Short problem:
In the passage on user testing, when should the researcher discuss any difficulties the user had with the tasks?

Text passage:
-- Start --

As part of the process of observing users attempt to use a system, it is important to ensure that they are not led in the tasks assigned. The researcher must avoid providing the users with clues or tips or insights on how to go about performing particular tasks. The users must struggle to perform tasks and figure them out on their own. The researcher must not lead the users on to how to perform tasks. If there are certain terms in the interface that are part of the task instructions, the researcher must be careful not to use such leading terms, as these will tip off the user on where to go and how to approach the problem. Another interesting point to note about user testing, is the “think aloud protocol”. Users should think aloud, or talk about what’s on their mind, or what they are thinking about, as they attempt to solve tasks. This provides the researcher with information as to the mental processes and the thoughts which users have, as they attempt to navigate the tasks. Otherwise, without having a running stream of consciousness as to the thought process, the observer cannot know exactly what the user is looking at, what they are looking for, what they are thinking, what is the source of confusion, how they are feeling, how they are understanding the presentation and so forth. Capturing and analyzing and evaluating a user’s thought is central to the user testing process. After the user completes the tasks assigned, the researcher should debrief the user. The researcher will have hunches on certain observations throughout the assignment, which can then be clarified during the debrief. Further, any areas where the user may have had difficulty, or may not have completed correctly, are important areas to go over and review. It is better to have a discussion about such difficulties after the task, rather than to interrupt the assignment in the middle. It is not a good idea to interrupt a user in the middle of an assignment. The researcher can probe for more information and resolve questions during the debrief.
TESTING WITH USERS – Some companies are more successful at producing great products than others. Usually, the company with a design process that involves testing the product with users, releases the more successful product. The company which has insight into how the users think, and which knows what user needs are, has the advantage. UX designers know that user input is the key for successful product refinement and iteration. However, many team members and companies are not excited about this time and resource consuming process. It is the UX practitioners role to show the benefits of user involvement to the stakeholders, and to show that it will not be a resource intensive and time consuming process. The UX practitioner should invite the project stakeholders to view a few test sessions, and this will help to enlighten team members unfamiliar with the benefits of testing with users. Many team members are often shocked as to the big problems that are discovered throughout the testing session, which were not noticed ahead of time. The research that a UX practitioner accumulates through testing, will then carry more weight in the minds of stakeholders, and fewer design decisions will need to be justified.

-- End --

Source material:
-- Start --

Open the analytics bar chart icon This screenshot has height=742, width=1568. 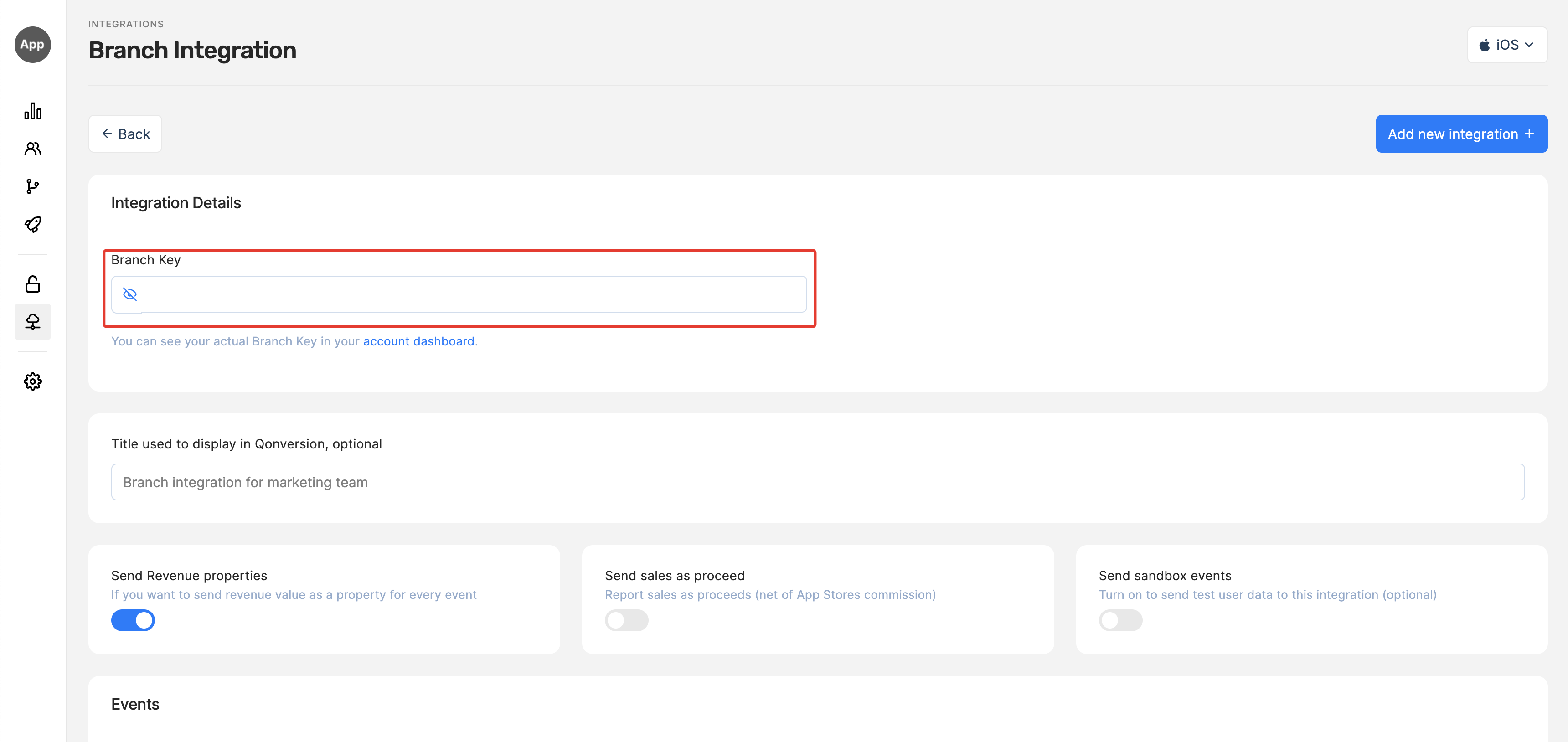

-- End --

Exercise solution:
After the task, during the debrief, rather than by interrupting the assignment in the middle.